Passage to read ▸

####

Monday, April 23, 2007

It's Been Awhile...

Monday, April 23, 2007

...since my last post. Haven't been busy, just lounging around the house, watching tv, doing a huge-ass pile of laundry (my family's a well; they wear A LOT of clothes!)

My mom has come and gone for the weekend...my aunt is going back to Colorado tomorrow...she'll be leaving me her dumbells. So, expect me with lovely toned arms and abs soon! Hahah!

Started exercising again...feels good, I don't know why I even stop sometimes. It gets me to release all my gloom, sadness, depressed feelings. It releases the good in me (i'm talkin' endorphins, yo!)

I'm depressed coz I haven't experienced what I should've at my age. I've nothing to remember ecept high school, temp jobs, friends. What else? Zilch! Where's me falling in love? Where's me attending my first concert? How about me gettin' into clubs and shit? Me sneakin' out of the house? I've always been the one who was not allowed to do these things...I guess resentment is how I feel now...to feel more calm, something therapeutic i've done is write a letter. To move on, to be free, and to be the bubbly girl I once was. This letter does not reflect any negativity towards my parents, just some stuff that got me feeling a little down...so, here goes! (Don't judge...)

To my parents:
Why do I have to be the good, "normal" child, the one that HAS to not care about being treated badly by everyone? Just because I didn't cut myself when I was depressed, doesn't mean I don't feel sad. Always, I have to hear the words "Just let her treat you that way, just let it be"...then i'd just HAVE TO shut the fuck up about everything! Even when i've been wronged! They don't care about my feelings when they keep telling me what a bad daughter I am when you channel your anger towards her onto me, coz hey, I don't cut myself, I don't suffer from bulimia...

####

Given entries ▸
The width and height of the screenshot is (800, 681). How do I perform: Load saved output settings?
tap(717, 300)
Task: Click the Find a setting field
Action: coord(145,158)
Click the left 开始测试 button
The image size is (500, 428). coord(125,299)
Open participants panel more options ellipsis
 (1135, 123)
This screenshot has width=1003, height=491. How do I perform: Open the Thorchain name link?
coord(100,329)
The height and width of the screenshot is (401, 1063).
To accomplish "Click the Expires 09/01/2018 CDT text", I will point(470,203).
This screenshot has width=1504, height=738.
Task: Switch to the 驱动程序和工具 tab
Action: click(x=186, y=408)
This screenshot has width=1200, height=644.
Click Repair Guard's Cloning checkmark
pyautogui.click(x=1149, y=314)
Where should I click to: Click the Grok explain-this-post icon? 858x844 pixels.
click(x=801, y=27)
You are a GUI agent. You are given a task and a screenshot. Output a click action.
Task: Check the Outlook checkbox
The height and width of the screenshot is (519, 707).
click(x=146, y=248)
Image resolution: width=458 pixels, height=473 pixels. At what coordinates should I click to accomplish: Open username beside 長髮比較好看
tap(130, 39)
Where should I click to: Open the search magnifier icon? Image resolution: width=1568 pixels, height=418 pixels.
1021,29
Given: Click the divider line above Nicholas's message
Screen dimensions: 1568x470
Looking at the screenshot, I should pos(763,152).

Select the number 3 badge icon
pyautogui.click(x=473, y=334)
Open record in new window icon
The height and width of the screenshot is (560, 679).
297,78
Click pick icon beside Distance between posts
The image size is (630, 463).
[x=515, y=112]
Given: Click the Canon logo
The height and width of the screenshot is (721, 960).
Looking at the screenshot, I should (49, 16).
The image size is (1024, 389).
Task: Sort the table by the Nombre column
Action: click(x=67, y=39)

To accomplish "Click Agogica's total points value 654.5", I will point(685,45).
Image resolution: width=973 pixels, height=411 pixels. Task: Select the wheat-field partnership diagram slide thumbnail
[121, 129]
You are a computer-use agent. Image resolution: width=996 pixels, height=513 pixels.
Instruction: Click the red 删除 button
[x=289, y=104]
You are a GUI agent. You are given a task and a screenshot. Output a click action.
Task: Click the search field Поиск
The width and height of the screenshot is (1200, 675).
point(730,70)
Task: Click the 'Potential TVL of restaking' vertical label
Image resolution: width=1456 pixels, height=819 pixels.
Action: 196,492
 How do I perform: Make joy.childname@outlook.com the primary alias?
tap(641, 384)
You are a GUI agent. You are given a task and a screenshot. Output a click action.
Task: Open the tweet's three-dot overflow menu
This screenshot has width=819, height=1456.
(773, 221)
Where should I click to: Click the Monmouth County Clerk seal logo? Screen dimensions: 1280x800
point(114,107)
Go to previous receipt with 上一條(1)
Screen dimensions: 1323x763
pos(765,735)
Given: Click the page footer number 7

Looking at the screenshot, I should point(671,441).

####

Required tasks ▸
A – Update the blog post by writing out its passage starting at "Started exercising again...feels" and ending at "talkin' endorphins, yo!)", with "gloom" changed to "stress".
B – Write what comes next in the blog post, picking up after its final sentence.

Answers for this exercise ▸
A –
Started exercising again...feels good, I don't know why I even stop sometimes. It gets me to release all my stress, sadness, depressed feelings. It releases the good in me (i'm talkin' endorphins, yo!)

B –
Now, I guess all the anger throughout the years are coming out...out on you! I'm sorry, but I can't help it...I can't help being a shrew, a bitch, a disrespectful moron! I'm always arguing with everyone at home and lost the "respect your elders" bit. Just so you know, I feel guilt right after I raise my voice on you. Maybe coz the only way I feel that i'm being heard is if I shout it out?

You once asked me why I can't receive compliments...now I answer you with this; I guess all those years of calling me this and that have made me a girl with low self-esteem, who covers it all up with a cheerful front. Inside, i'm all screwed up! I'll always be the fat ugly tomboy that I was in primary school...so, there...there's your answer! Why don't I have a boyfriend? Coz subconsciously, I think I don't deserve anyone, coz, boy, no one could ever handle my shenanigans...

You're the best parents any daughter could have, and this is a mere outburst of what i've been feeling throughout the years when I was 'the good one'. Now...just accept that this is me now. However, I guess you'll never know how I really feel...All's well, I just needed to get this out.

Love you guys always.


Your daughter,
-X-


(I feel so much better now...though, it'll take sometime till i'm feeling great about myself!)